The answer, according to Flowers, is to not just do the right procedures in the right way and better coordinate care across specialists. We must eliminate a significant percent of the procedures themselves, and replace expensive procedures with far less expensive procedures by catching health issues earlier. Here are the rabbits that Flowers believes we will pull out of our hats to reduce our spending. He has seen these strategies working, including within Alliance member companies.
- Implement wellness efforts by employers and government so that chronic diseases are identified and managed earlier.
- Surround the chronically ill with teams of people that reduce the need for higher-cost care, a people-intensive strategy that turns out to have amazingly high payback.
- Change how we pay providers – case rates (versus individual procedure rates) and outcome-based payments that put providers at risk. Pay providers to keep us healthy, and costs will decline.
- Open on-site primary care clinics wherever large groups of people work (or, for the elderly, where they live).
- Integrate health care teams like you find at the Mayo Clinic, where highly efficient systems for patient care exist.
- Target highest-cost spenders (patients) with interventions that reduce their spending.
- Steer patients to the highest value providers. The variability across providers in the cost of the same procedure for similar patients and identical outcomes is quite shocking.
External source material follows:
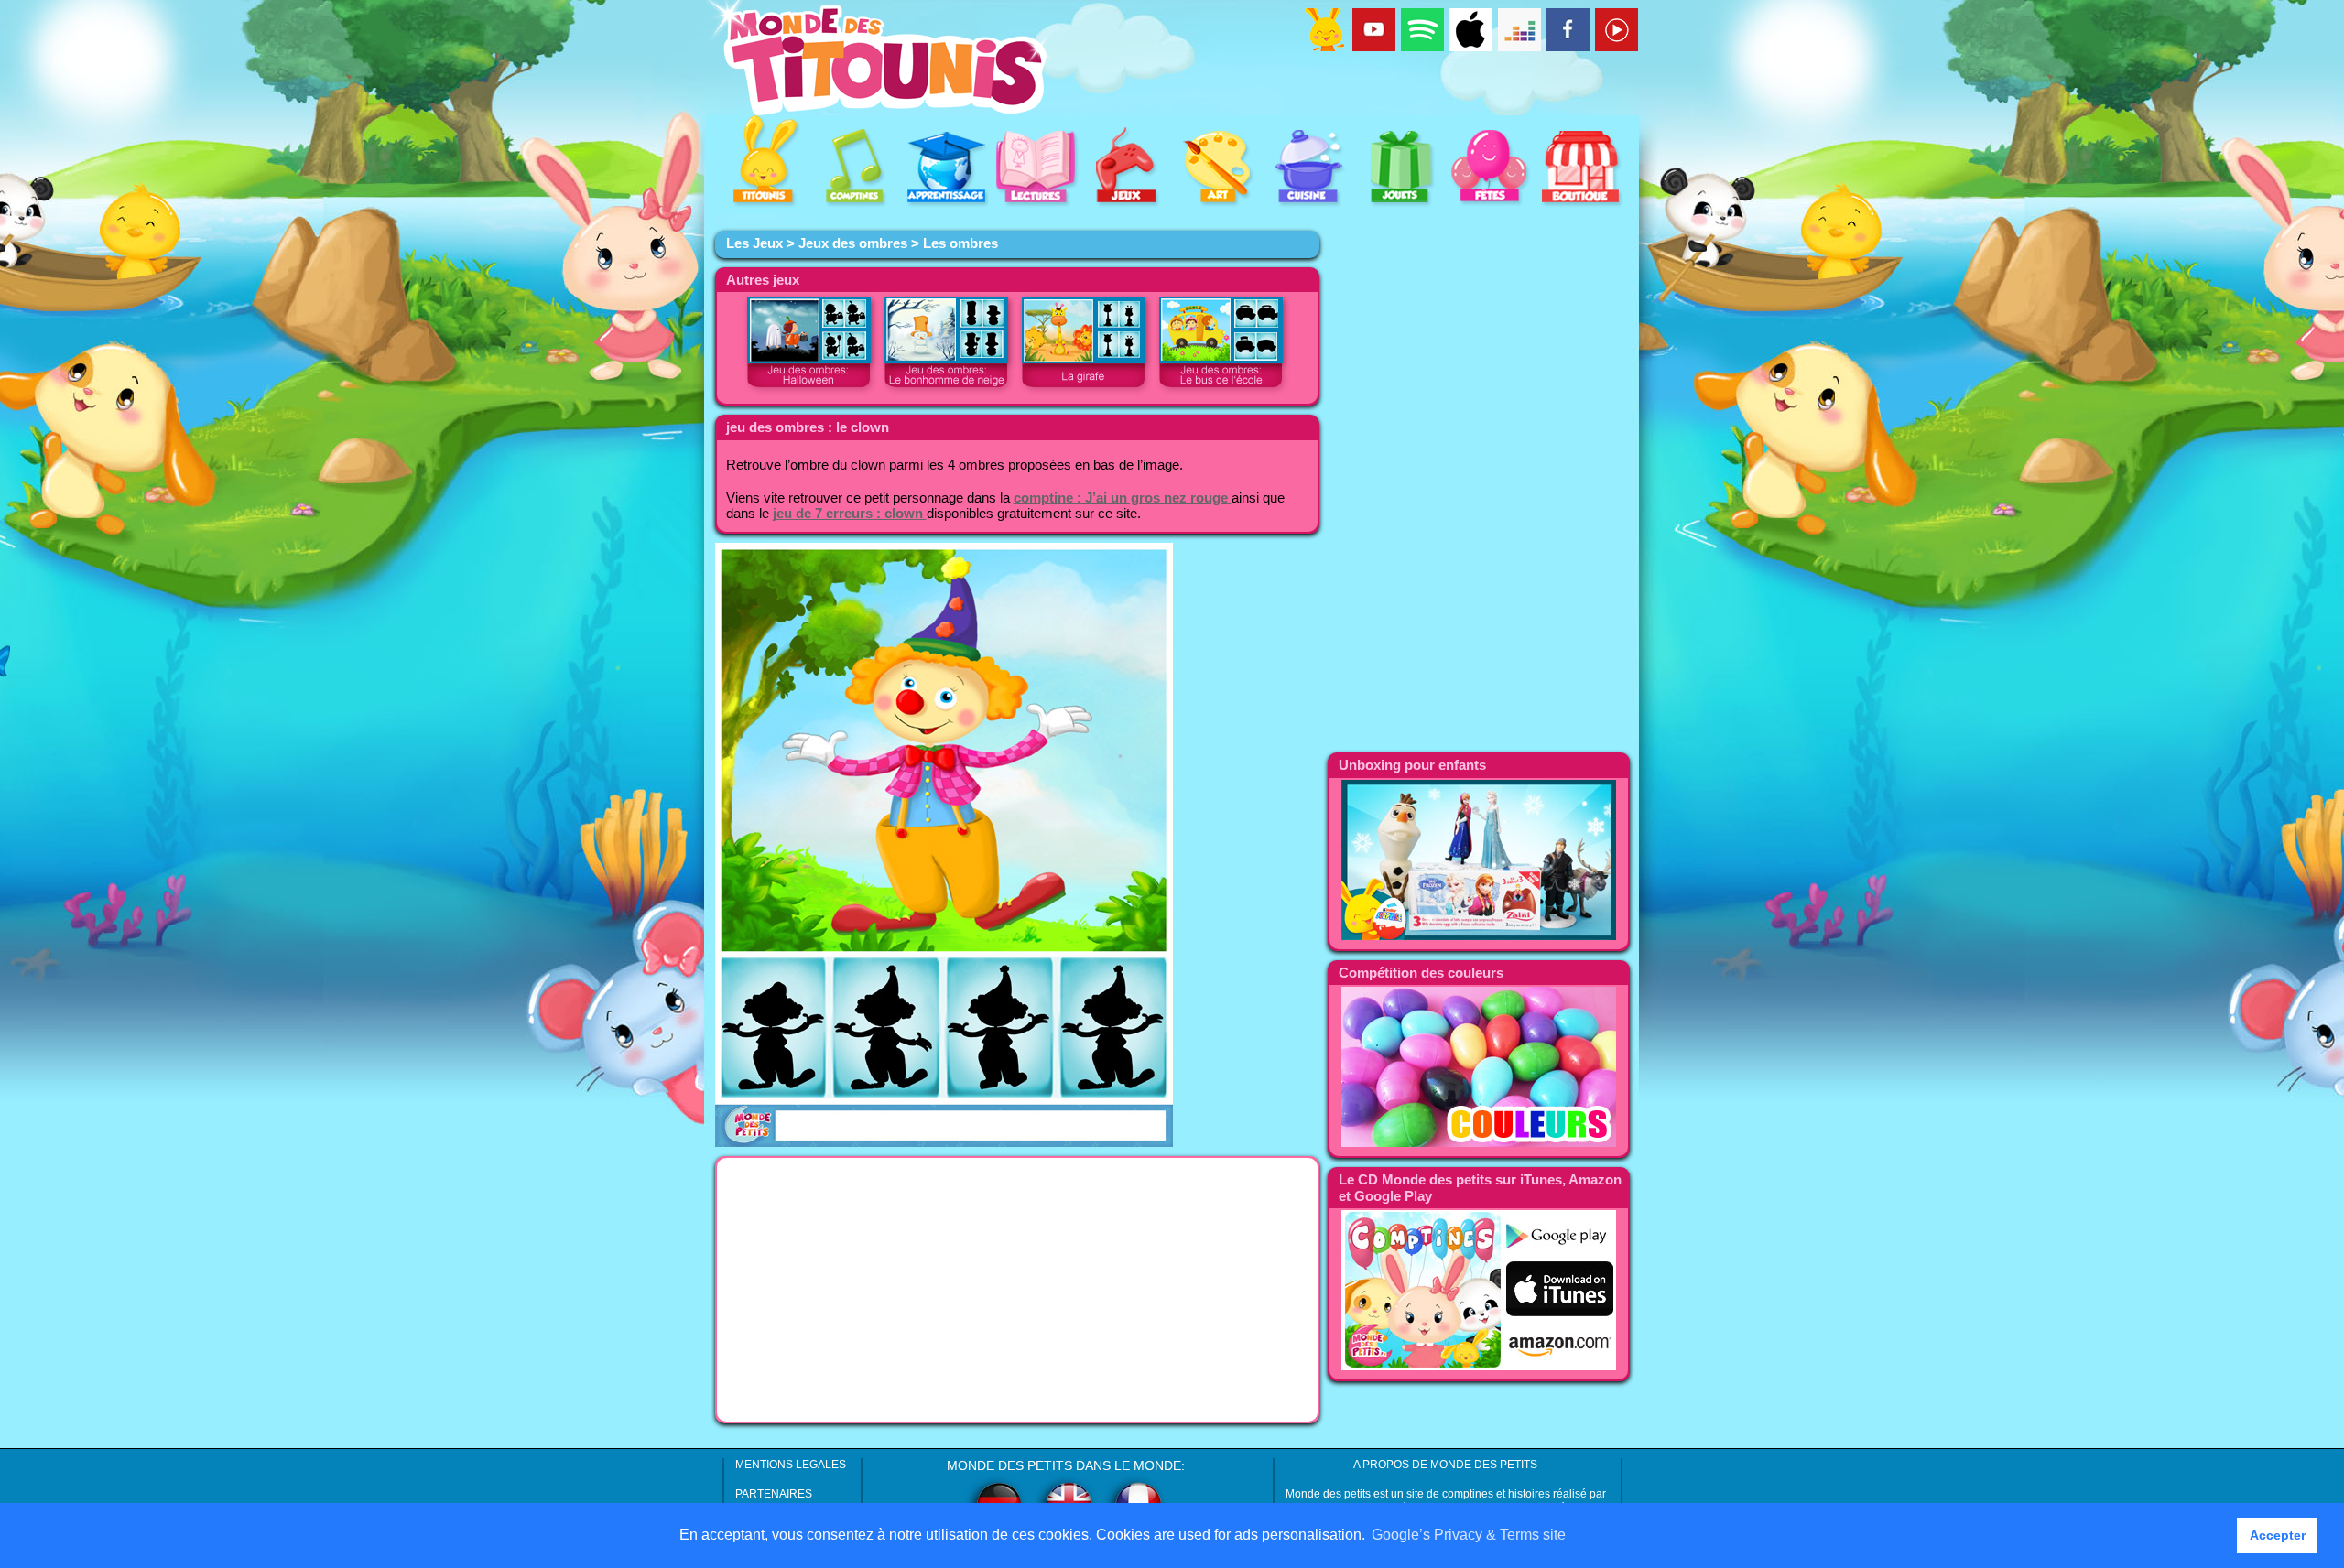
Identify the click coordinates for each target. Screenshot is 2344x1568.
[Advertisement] (1017, 1290)
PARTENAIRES (773, 1493)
- Reduce heroic end-of-life care.
Flowers’ list demonstrates that there is no one silver bullet to reduce the cost of health care. So, as you listen to the health care debate that will surround 2012 Presidential elections, ask if the proposed policies will reduce the number of procedures doctors order and make people healthier. Any combination of changes that falls short of these twin goals will cause our nation to fall short of its potential.